(REQUIRED ACTIONS):
- a) Render into French this sentence from the extract on Kenyan sentencing law below: "This does not yet seem to have happened in Kenya."
- b) From the following extract on Kenyan sentencing law, transcribe the passage starting with "These are to" and going on through "happened in Kenya.".

(EXTRACT):
::::::

The Article has been used in various criminal cases, for example to deal the treatment of a mentally ill offender –“ keeping a sick person for an indeterminate period in a prison is  cruel, inhuman and degrading treatment.” Also to sentence a person who has committed an offence but is mentally ill to be detained at the “pleasure” of the President. And it has been used in cases challenging the death penalty.

On the other hand, it is designed to deal with extreme situations – not for example to require a criminal sentencing system to be reasonable, effective, based on research.

We do have a law against torture – and to torture someone is a criminal offence,

By the way – you might think “Ah! Didn’t Pastor Mackenzie inflict cruel, inhuman or degrading treatment on his flock?” And there is now an offence of committing such treatment and the penalty is one million shillings or imprisonment for up to fifteen years or both. But this Act does not define what such treatment actually is. In fact it might be possible to challenge the law as too vague.

Improving sentencing

Like other countries, Kenya has had problems producing consistent and fair sentencing standards. For example, a study published in 2016 found that when it came to deciding whether the penalty should involve imprisonment or not “the decision largely depended on the individual judicial officer's inclination”.

More thought and effort has gone into sentencing in many countries – and in Kenya - in recent years. A few years ago the Judiciary produced Sentencing Policy Guidelines. These point out that the constitution says several things that are relevant to sentencing. The references to dignity (including of both offender and victim), to equality, the rule of law, and to the fact that anyone detained in any way still has rights except those “clearly incompatible” with being detained are examples.

The guidelines are generally based on common sense, and the possible objectives of criminal sentencing in terms familiar to anyone who has looked at this issue.

These are to punish the offender (sometime called retribution) in a just manner, to deter the offender from committing any further similar offence, and to deter others from doing so by fear of a similar punishment, to educate and otherwise persuade the person to change their ways, to try to repair the impact of the crime on the community (restorative justice), sometimes to disable the person from re-offending (so protect the community) by locking them up and to express the community’s rejection of the offender’s behaviour (denuciation).

The guidelines also envisage that more specific guidance would be produced for individual types of offences –which has happened in many countries. This does not yet seem to have happened in Kenya.

::::::

(DATA):
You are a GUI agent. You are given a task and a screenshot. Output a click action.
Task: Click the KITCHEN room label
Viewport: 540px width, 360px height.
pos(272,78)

::::::

(EXERCISE ANSWERS):
- a) Cela ne semble pas encore s'être produit au Kenya.

- b)
These are to punish the offender (sometime called retribution) in a just manner, to deter the offender from committing any further similar offence, and to deter others from doing so by fear of a similar punishment, to educate and otherwise persuade the person to change their ways, to try to repair the impact of the crime on the community (restorative justice), sometimes to disable the person from re-offending (so protect the community) by locking them up and to express the community’s rejection of the offender’s behaviour (denuciation).

The guidelines also envisage that more specific guidance would be produced for individual types of offences –which has happened in many countries. This does not yet seem to have happened in Kenya.